As someone who walks around Penny Pie Park every day, I have to say that it crossed my mind that the recent visiting fair might make a mess of the grass. But I’m not going to join in any criticism. I thought it was lovely having it there, a bit of old school fun and I was only sorry that the weather was so bad some days that the fairground folk might not be making their wages.
There is a quagmire there anyway when the weather gets bad, the draining isn’t the best. Yes all those trucks and feet have churned it up, but it’ll recover I’m sure. There’s far more to moan about. I do love the smells and atmosphere of a fairground and I hope it was worth it for them.
I was knocked six this week by the death of Hairy Biker Dave Myers because we were friends. I wasn’t in his intimate circle by any stretch, but we would speak and message and the source of our friendship was that he listened to all my books on audio with his wife.
Six years ago he asked a novelist friend of mine, at their publisher’s party, if she knew me and when she said that she did, Dave recorded a video message to me saying that he had enjoyed all my books and ‘thought I was very funny’. It was charming and cheering because at the time I was low because I’d just had to say goodbye to my cat.
He sent me signed cookery books and tickets to go and see him and Si on stage and then stay on afterwards.

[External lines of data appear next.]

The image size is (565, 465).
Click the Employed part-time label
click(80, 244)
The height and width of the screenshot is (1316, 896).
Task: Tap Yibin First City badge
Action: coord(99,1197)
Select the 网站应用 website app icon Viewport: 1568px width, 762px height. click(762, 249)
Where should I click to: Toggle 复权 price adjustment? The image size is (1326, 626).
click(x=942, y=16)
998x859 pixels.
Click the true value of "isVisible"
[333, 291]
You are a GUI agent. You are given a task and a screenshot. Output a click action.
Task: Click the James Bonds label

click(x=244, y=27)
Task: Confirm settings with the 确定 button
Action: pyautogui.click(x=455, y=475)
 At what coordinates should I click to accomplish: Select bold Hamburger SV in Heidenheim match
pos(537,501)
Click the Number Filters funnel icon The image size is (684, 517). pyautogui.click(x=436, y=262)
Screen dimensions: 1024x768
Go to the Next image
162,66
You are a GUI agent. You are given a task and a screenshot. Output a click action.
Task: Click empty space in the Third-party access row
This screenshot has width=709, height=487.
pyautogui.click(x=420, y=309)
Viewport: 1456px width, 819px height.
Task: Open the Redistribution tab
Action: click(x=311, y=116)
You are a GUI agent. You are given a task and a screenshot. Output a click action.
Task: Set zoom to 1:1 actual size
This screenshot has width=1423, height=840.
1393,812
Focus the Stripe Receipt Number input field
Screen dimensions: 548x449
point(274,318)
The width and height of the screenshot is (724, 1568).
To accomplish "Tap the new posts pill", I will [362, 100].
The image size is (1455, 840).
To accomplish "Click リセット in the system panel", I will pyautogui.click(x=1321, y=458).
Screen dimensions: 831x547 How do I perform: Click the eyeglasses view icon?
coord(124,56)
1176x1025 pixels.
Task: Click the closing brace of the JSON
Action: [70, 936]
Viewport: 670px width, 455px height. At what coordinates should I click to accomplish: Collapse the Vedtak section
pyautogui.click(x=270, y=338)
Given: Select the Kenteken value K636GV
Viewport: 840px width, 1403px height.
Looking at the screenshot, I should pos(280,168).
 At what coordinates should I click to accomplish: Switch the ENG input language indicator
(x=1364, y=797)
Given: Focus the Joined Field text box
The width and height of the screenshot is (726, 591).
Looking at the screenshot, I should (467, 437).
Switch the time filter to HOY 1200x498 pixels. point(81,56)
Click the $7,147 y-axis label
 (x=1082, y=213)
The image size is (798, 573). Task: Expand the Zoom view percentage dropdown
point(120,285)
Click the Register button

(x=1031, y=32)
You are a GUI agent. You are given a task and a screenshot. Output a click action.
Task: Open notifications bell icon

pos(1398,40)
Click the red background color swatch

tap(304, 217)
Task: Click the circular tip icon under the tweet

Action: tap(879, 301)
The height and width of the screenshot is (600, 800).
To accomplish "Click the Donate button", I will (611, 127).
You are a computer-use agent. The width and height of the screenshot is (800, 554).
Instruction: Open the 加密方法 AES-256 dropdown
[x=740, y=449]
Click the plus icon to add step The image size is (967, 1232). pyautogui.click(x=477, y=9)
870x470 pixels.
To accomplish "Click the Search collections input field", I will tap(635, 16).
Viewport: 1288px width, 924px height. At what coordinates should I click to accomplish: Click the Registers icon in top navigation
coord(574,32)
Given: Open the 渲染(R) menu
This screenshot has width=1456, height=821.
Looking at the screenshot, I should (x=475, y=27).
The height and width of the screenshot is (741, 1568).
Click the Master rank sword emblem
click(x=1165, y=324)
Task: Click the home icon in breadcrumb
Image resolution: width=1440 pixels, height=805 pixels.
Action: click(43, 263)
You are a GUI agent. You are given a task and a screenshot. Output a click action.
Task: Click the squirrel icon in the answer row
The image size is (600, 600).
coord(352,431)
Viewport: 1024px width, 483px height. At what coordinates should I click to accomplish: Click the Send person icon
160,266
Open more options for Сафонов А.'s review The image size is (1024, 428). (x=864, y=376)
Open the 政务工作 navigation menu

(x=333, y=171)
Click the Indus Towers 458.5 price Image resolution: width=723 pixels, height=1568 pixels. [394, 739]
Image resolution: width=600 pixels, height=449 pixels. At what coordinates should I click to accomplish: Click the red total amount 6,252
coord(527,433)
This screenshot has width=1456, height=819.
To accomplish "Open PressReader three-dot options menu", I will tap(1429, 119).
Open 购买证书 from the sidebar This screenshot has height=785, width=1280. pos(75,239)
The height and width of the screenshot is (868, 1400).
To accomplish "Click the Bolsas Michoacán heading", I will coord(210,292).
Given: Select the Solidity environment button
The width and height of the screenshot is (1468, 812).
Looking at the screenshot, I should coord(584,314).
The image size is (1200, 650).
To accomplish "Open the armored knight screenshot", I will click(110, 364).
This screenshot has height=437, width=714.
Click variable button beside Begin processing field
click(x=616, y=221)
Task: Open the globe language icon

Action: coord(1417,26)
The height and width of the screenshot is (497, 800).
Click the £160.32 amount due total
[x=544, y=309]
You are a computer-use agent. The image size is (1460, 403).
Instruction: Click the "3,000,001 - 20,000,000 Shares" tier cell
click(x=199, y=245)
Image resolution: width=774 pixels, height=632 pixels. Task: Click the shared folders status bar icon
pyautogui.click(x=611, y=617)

So we did and even though I was pretty sure they’d be the same if a camera was on them or not (unlike others I’ve met) it was wonderful to have it confirmed. They sent me signed cookery books, I sent Dave codes for downloading my new books, but he never used them because he wanted to buy them – and he always preordered so they’d land on his device on the day they were released. Then he would contact me to tell me which bits he’d liked best. It was definitely one in the eye for the book snobs who think only an inferior demographic reads romantic fiction. Dave liked me and Lee Child, and why can’t you like both? Why do you have to stick to one genre?
People don’t in real life, it’s only the snobs that would have you believe they do. At one point Dave sent me out on a mission to take covert photos of a Barnsley mansion he fancied buying and I was delighted that he was thinking of living here. In the end he plumped for a gorgeous house in the next county and we were invited down to visit with a home-cooked Sunday dinner thrown in. We never got round to it because he wasn’t 100% and I told him to wait until he was. You always think you have more time, don’t you?
There’s a lesson learned. The Hairy Bikers combined the very ordinary with the extraordinary. We all loved their wit and down-to-earth approach and their genuine friendship as well as their passion and talent for cooking. I thought he was getting better. He told me he had hair growing back in places where it had never grown before and he’d had to go to the barbers for the first time since he was a teenager. I took that as a sign he was on the up, yet he wasn’t and I am gutted. What a wonderful man he was.